A la fin des années 1990, ou peut-être au début des années 2000, mon père emprunte quelques tomes d’Odilon Verjus (la série est alors en cours) à la médiathèque du coin (celle charmante de Langres), et je jette un œil amusé dessus, du haut de mon enfance.
Aujourd’hui, j’ai le même âge que mon père quand il l’a emprunté, et je redécouvre les albums, là aussi empruntés à la médiathèque la plus proche, mais pas la même (celle charmante de Thonon-les-Bains).
Il y a probablement d’autres œuvres bien plus audacieuses, plus intelligentes, à découvrir dans le vaste réseau des médiathèques de France et j’en ai parfois fait le retour ici. (Ô grandes et petites bibliothèques mais toujours vaillantes, je vous salue, merci pour ma culture.) Mais cette série offre un divertissement très sympathique. Elle est placée sous le signe de l’aventure, avec un humour très taquin, à la bonne humeur contagieuse.
Odilon Verjus est ainsi ce missionnaire, homme de Dieu et de ses ouailles, les Papous, malgré les directives du Vatican qui l’envoie à gauche et à droite parcourir le monde au nom de telle mission dans ce monde des années 1930 parcouru de tensions. Odilon est loin d’être un cul-bénit, il est une force de la nature, au fort caractère, bienveillant mais qui ne tendra pas la joue gauche si on lui cherche des noises. Il peut être bourru, de mauvaise foi, mais son esprit malin et un peu d’huile de coude le sauve de bien des occasions.
Il est accompagné de Laurent de Boismenu, jeune novice, qui offre un contrepoint intéressant, un œil plus innocent mais pas angélique sur le monde et sur la compagnie d’Odilon, qui attire à lui bien des personnalités, dont la fofolle et dévastatrice Joséphine Baker dans quelques aventures. Si le duo fonctionne, la présence de Laurent est de plus en plus réduite au fur et à mesure des albums, n’arrivant pas à s’imposer face au missionnaire barbu et joufflu.

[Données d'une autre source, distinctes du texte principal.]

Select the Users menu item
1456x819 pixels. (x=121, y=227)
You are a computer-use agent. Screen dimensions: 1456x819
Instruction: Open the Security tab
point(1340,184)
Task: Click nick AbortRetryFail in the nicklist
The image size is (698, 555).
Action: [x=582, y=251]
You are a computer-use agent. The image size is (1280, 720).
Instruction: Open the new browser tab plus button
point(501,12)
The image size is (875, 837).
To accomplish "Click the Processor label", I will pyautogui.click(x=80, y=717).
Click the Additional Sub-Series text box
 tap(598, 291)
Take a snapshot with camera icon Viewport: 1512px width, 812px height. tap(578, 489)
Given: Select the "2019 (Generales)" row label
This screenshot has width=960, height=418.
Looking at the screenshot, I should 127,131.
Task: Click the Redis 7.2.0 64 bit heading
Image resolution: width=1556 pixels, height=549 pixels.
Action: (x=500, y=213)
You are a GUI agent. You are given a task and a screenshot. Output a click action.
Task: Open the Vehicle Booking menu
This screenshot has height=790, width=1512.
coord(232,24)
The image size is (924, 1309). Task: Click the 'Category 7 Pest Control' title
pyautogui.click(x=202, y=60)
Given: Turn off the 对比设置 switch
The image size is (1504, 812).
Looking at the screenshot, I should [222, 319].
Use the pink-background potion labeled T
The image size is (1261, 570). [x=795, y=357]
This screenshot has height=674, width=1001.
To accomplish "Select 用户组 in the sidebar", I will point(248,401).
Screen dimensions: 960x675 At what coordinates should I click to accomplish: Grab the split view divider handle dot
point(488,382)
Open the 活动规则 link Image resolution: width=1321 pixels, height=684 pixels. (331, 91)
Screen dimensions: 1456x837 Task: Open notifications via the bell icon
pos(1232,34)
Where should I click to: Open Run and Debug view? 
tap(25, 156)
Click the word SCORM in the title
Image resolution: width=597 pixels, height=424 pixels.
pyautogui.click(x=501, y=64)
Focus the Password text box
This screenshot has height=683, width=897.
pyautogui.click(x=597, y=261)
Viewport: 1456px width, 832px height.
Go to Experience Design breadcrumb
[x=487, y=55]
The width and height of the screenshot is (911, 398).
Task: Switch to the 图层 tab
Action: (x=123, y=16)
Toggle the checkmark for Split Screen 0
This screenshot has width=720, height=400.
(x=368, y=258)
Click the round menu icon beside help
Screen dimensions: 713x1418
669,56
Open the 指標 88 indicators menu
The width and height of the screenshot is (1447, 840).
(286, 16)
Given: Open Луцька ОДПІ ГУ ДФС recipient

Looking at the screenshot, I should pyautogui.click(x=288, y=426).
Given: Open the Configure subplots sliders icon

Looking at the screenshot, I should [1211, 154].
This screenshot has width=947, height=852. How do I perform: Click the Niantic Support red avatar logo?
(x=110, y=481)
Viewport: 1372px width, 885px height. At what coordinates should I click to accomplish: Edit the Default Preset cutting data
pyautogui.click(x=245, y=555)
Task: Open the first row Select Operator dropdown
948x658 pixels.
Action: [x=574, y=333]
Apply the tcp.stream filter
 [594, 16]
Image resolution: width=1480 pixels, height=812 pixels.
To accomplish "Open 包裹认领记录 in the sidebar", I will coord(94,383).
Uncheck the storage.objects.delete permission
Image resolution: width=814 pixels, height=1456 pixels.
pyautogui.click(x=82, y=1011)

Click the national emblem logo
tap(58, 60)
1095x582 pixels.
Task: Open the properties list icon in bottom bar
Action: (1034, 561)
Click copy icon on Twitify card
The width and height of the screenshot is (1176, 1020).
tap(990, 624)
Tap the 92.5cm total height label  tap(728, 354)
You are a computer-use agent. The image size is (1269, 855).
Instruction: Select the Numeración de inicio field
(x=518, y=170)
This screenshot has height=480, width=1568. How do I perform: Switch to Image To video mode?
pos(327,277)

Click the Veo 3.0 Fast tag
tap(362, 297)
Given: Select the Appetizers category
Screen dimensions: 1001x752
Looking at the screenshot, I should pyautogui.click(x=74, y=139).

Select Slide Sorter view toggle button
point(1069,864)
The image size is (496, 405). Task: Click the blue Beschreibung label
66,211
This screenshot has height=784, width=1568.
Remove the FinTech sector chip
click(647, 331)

La série de Yann évolue. Et quelques incursions dans des contrées exotiques comme le premier tome, Papous, et le troisième, Eskimo, sont les plus faibles de la série. Le ton et les personnages n’en sont que plus drôles quand ils sont confrontés de plein fouet au monde agité de ces années 1930, des politiques grotesques notamment du nazisme (« Adolf », « Folies Zeppelin ») aux stars de divertissement (« Vade retro Hollywood », avec tout le gratin de l’époque, dont des Marx Brothers en roues libres). Des personnalités parfois réelles, reprises avec toute la verve de Yann, jamais avare de dialogues truculents, à l’image de Joséphine Baker, arrivée dans la série dans le tome Adolf et revenue pour deux autres albums, où elle fait à chaque fois des étincelles.
Laurent Verron est aux crayons, pour une série qui aura duré 7 albums entre 1996 et 2006, réeditée en deux intégrales en 2020 et 2021 (et peut-être disponibles dans votre bibliothèque ?). Le trait est proche de l’école franco-belge, plus du côté de Spirou que de Tintin, avec des contours grattés, plus incisifs, qui vont bien avec le ton parfois mordant des scénarios et des dialogues. L’ensemble est assez vivant, jamais trop statique, et tout à fait efficace sous une telle forme. A la même époque Verron allait reprendre Boule et Bill pour une dizaine d’années, reprenant le style de Roba pour effacer le sien, quel dommage.
Dans ses meilleures albums, la série offre ainsi des aventures rythmées mais décalées, toujours avec la folie douce de ses personnages ou le regard taquin sur les problèmes du monde. Odilon Verjus en impose, et s’il ne fait pas partie des poids lourds de la bande dessinée franco-belge, ses péripéties offrent de bons moments de lecture et de francs sourires face aux soubresauts de la décennie de 1930 telle que vue par Yann et Verron.